Castleford nodded mechanically, but did not open his mouth. Once again the Inspector got the impression that the loss of Mrs. Castleford in itself was not causing the kind of emotion which one would normally expect. He had no difficulty in amplifying Miss Lindfield’s hint about the relations in the Castleford ménage.
“I’m trying to trace out Mrs. Castleford’s movements this afternoon,” he said briskly. “Perhaps you can help me?”
Castleford seemed to consider carefully before answering.
“She was going to the Chalet this afternoon, to paint,” be said at
last in a weak voice. “I was going over to the golf-course; so we started off together. That would be about three o’clock. It’s about three-quarters of a mile to the turnoff where our roads parted. I think it would be about a quarter past three when I left her.”
“And you went on to the club house?”
“Yes.”
“And you didn’t see her again?”
“No!”
The Inspector caught a change in the tone at that monosyllable. It was rather louder and more decided than the “Yes” which had preceded it. Natural enough, in a way.
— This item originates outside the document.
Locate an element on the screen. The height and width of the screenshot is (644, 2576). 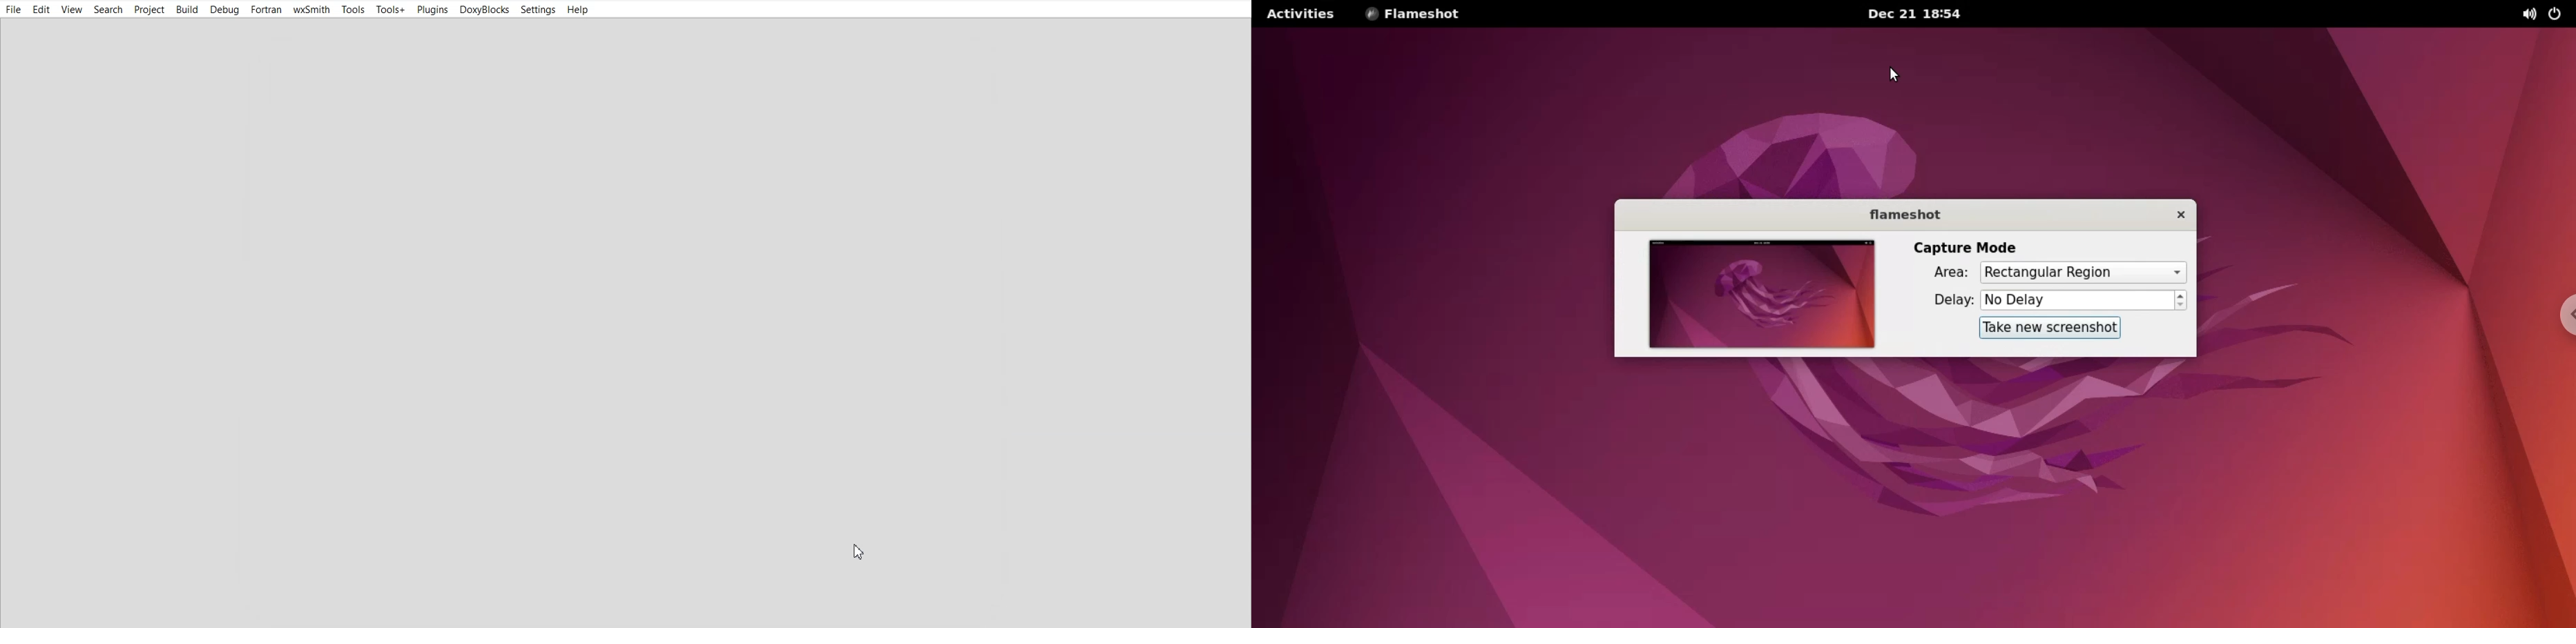
close is located at coordinates (2175, 215).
But only . . . only if Castleford had reason to suspect that his wife’s death was not an accidental one. So evidently here was someone else beginning to think that there might be more in it than accident. Funny, that.
“You were playing golf?” he asked casually.
“No, I merely dropped in to read the papers. I always go over there on this day of the week to look at the weekly reviews.”
“Meet anyone you knew?”
“One or two people,” Castleford said, with an accentuation of the air of suspicion with which he had been regarding the Inspector.
Westerham rapidly considered his tactics. Quite obviously, if he pushed the matter further at this moment, it would be equivalent to a tacit accusation against Castleford; and he had not the faintest grounds for such a thing. It would be a better course to postpone an examination of Castleford until he himself had time to collect evidence by which he could check things independently.
“Did you meet anyone else on the road?”
“My daughter.”
A thought crossed the Inspector’s mind: “Now, why doesn’t he resent my badgering him? Most people would have fired up at questions like that, and wanted to know what I was getting at.” Then something in Castleford’s attitude suggested a possible explanation. “He looks as if he’d no spunk left in him—as if he’d been browbeaten or henpecked, or something like that.”